Las yeguas, con sus crías a la par, trotaban o galopaban hacia el punto de reunión y llegadas allí, bajaban y paraban las orejas, afanosas por atraer el sonido que las había alarmado.

Hecha la reunión, el padrillo se acercó a un tiro de lazo de nosotros -unos quince metros- y se detuvo, comenzando a bufar.

Era un animal magnífico; obscuro-tapado, como se llama el animal de pelo negro que no presenta una mancha de otro color, de cuello corto y grueso, de pecho ancho y remos finos, terminados por un vaso plano y delgado como el de todos los yeguarizos de llanura.

-Aura es tiempo Don... -prepárese me dijo el capataz-. Cuando yo grite, córrase a la derecha y trate de dar güelta a la manada si viene; ¡yo voy a dir por la izquierda!

Y el capataz lanzó el alarido propio de los gauchos en esta clase de faenas, poniendo su cabalgadura a media rienda.

El padrillo dio una sentada sobre sus patas traseras, giró con la velocidad del rayo sobre ellas, dio un relincho estridente, que al ser oído por las yeguas, las impulsó a una carrera desenfrenada y él las siguió, como flecha recién lanzada del arco.

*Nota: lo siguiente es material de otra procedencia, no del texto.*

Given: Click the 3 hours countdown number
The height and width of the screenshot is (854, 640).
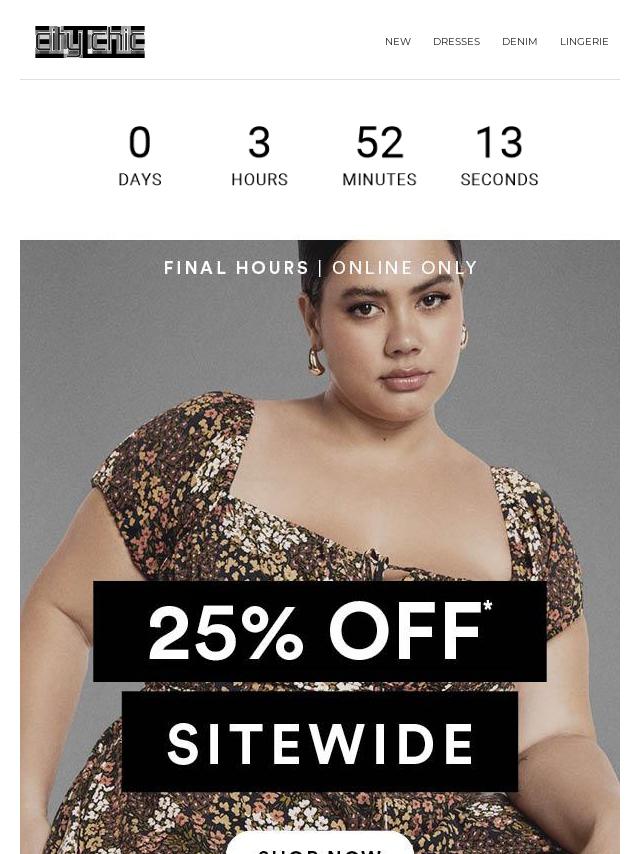Looking at the screenshot, I should [x=259, y=142].
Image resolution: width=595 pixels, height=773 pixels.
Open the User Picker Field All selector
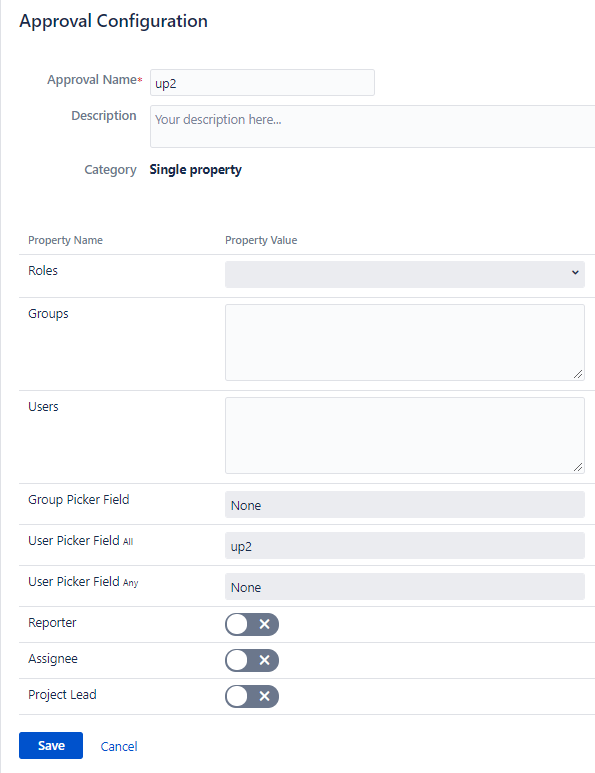[405, 545]
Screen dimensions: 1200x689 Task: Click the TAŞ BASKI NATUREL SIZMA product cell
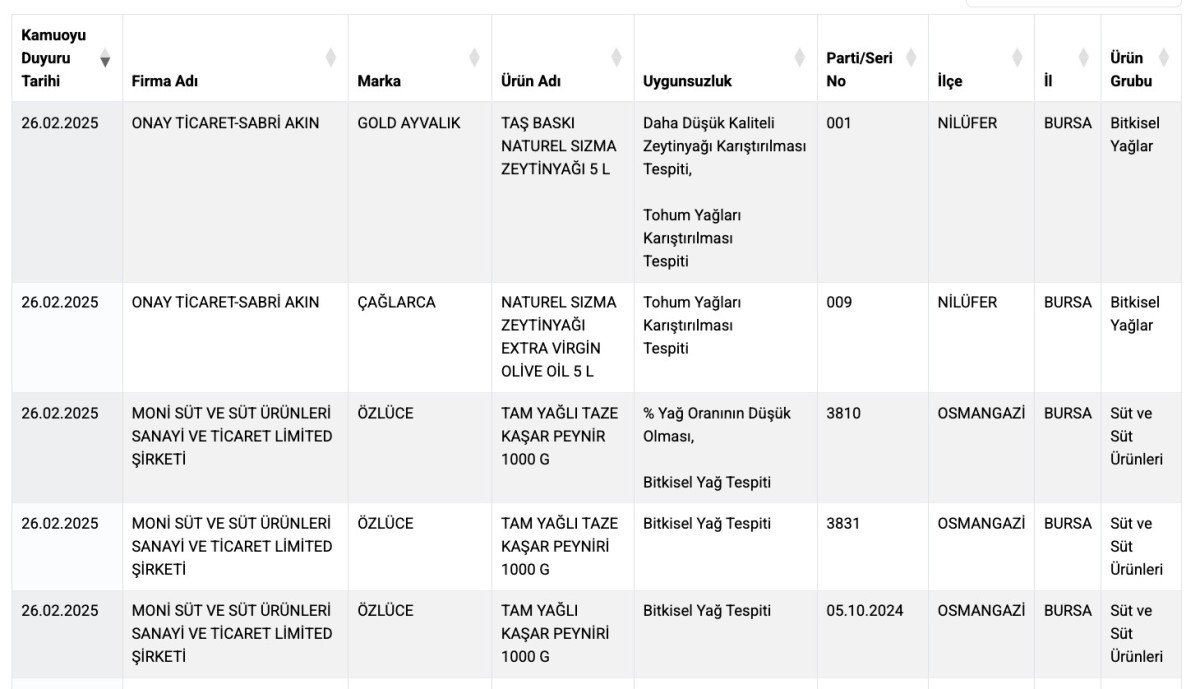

Sin embargo, ya era tarde; el capataz les había ganado el monte, por la izquierda, y tuvieron que dar vuelta a la derecha encontrándose conmigo que las asustaba con el ruido de mi rebenque al golpear en las caronas del recado.

Flanqueada la manada por nosotros, salió del monte sin dificultad y no tardamos en llegar con ellas, jadeantes, al corral donde debíamos encerrarla y que las yeguas conocían por ser a su puerta donde habían sentido chirriar su cuero bajo el hierro enrojecido de la marca del establecimiento y donde, anualmente, dejaban la cerda de su cola y de su cuello, como un beneficio para su dueño y como un tributo para la civilización.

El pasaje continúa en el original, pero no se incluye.